VIDEO: The trailer for Across the Universe
Across The Universe | Directed by Julie Taymor | Written by Dick Clement, Ian La Frenais, And Julie Taymor | with Evan Rachel Wood, Jim Sturgess, Joe Anderson, Dana Fuchs, Martin Luther MCcoy, Cynthia Loebe, T.V. Carpio, Bono, Eddie Izzard, and Salma Hayek | a Revolution Studios Release | 133 minutes |
What would the world be like with Beatles music but no Beatles? Would the songs spring forth from normal life, from the souls and the subconscious of common people? Julie Taymor’s Across the Universe posits the fragile notion that in moments of intensity, crisis, despair, love, and joy, a “Let It Be” or a “Hey Jude” can spring forth from ordinary people. No worrying about paying huge royalties for rights to copyrighted material. A movie about this world would be the perfect movie musical. Or else a pretentious, literal, cloying, unwatchable farrago.What Taymor achieves is mostly the former. I had my doubts early on when “Jude” (Jim Sturgess) and “Lucy” (Evan Rachel Wood) appeared, cueing the soundtrack to follow. The opening scene — in which Jude stands on a desolate beach singing a lugubrious “Girl” that compares unfavorably with the teary but insouciant original — did not inspire confidence. And from the story — Liverpudlian Jude falls for radical dabbler Lucy, whose boyfriend has died in Vietnam and whose brother looks likely to follow — waft traces of Hair and Forrest Gump.
So what changed my mind? Maybe “I Want To Hold Your Hand,” which is sung by Prudence (T.V. Carpio), a dolorous cheerleader lingering alone by the sidelines at football practice, apparently to her unattainable love, the hunky, Vietnam-bound quarterback. Just when Across the Universe seems about to take the song to its pat but satisfying conclusion, it pulls a fast one, disrupting expectations, casting the number in a new context (though you may not buy Prudence coming in through the bathroom window).
Such is Taylor’s approach to the 33 Beatles tunes in the movie. They animate a character, or two or three in parallel edited sequences, people involved in a crisis, a confrontation, or a reverie with some historic or cultural milestone (the Detroit Riot, the SDS, the Merry Pranksters), sometimes in disguise, and either center screen or just around the corner. The songs reinterpret these moments almost lost to nostalgia and cliché, and the moments revitalize the songs.

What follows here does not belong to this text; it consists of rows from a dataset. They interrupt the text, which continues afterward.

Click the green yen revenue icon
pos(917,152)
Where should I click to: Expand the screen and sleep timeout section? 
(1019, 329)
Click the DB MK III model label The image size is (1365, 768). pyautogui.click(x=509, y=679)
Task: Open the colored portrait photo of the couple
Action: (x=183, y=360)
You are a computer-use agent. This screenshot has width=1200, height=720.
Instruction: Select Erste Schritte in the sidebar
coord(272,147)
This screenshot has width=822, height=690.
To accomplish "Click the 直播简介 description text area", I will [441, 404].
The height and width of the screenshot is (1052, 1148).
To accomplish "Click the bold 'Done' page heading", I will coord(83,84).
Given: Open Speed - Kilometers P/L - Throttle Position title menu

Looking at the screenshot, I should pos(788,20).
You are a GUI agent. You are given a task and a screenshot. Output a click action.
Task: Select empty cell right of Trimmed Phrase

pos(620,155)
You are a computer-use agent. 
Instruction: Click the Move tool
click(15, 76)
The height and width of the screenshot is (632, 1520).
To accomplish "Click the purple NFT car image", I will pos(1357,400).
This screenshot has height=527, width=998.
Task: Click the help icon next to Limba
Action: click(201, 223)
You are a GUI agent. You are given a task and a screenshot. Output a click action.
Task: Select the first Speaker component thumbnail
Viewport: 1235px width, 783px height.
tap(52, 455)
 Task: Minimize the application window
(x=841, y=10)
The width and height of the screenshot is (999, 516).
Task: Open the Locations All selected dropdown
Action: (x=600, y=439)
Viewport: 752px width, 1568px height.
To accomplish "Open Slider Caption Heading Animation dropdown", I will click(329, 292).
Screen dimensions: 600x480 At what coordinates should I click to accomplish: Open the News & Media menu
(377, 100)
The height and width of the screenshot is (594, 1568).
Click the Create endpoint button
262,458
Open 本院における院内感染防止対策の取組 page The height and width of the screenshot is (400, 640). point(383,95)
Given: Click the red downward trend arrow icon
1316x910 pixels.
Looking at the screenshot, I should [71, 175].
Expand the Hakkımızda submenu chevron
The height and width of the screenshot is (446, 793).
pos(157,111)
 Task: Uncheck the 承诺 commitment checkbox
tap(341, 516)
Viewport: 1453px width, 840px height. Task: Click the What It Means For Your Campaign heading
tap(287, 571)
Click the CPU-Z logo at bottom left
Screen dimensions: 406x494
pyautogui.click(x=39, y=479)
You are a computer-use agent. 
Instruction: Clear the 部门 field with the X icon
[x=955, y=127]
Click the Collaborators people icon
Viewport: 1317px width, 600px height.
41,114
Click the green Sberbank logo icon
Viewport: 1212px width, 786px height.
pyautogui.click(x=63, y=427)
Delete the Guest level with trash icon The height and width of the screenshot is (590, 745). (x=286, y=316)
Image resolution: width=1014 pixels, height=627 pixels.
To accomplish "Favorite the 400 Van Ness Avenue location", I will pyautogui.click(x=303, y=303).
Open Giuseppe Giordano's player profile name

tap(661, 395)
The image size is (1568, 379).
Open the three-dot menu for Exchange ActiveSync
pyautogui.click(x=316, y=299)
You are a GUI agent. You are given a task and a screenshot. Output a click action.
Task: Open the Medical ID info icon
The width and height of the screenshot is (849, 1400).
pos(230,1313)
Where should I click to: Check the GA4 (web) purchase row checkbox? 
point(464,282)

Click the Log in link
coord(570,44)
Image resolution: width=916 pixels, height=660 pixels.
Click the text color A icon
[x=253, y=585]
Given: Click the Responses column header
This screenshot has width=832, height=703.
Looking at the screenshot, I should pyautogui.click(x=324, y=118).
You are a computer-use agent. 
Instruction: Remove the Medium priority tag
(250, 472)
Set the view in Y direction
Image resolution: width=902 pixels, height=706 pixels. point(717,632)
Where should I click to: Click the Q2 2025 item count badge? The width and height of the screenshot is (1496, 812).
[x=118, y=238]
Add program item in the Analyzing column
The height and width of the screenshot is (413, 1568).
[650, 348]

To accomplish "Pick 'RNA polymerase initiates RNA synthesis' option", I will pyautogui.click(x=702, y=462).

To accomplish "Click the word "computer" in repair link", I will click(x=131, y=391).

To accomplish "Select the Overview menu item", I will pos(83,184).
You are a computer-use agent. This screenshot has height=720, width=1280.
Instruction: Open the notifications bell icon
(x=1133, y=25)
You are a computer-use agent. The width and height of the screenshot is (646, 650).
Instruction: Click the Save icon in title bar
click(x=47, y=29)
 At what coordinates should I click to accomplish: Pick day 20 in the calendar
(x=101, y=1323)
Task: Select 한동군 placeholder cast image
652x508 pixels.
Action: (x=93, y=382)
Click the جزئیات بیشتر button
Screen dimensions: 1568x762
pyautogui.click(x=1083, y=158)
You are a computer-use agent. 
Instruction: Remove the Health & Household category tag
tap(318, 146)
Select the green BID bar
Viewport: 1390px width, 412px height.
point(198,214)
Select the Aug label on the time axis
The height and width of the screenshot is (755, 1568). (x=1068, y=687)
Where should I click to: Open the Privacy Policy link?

Unlike the year’s other great musical, Once, which never leaves its naturalistic setting, Taymor’s film pushes the limits of artifice. A draft-board sequence takes a similar scene from Alice’s Restaurant to its psychedelic, logical conclusion: a lantern-jawed Uncle Sam sings “I Want You,” and the refrain “She’s so heavy” conjures an image that’s both hilarious and tragically relevant. Later, my favorite Beatles song, “Happiness Is a Warm Gun,” transforms a veterans’-hospital ward into a spinning zoetrope. When Mother Superior jumps the gun, it’s as a dervish-like priest, and a quintet of sexy nurses (all played by Salma Hayek) apply the song’s coup de grâce. Although antic and unnerving, this number might offer the most moving musical tribute to the casualties of war since Busby Berkeley’s “The Forgotten Man” in Gold Diggers of 1933.
When you analyze it, Universe can fall apart into a pastiche of allusions and influences, starting with every movie made about the Beatles, from A Hard Day’s Night to Let It Be. Or it can be experienced as the surge of associations, exuberance, and creativity — seemingly without limit — that’s what the world with Beatles songs and the Beatles was like.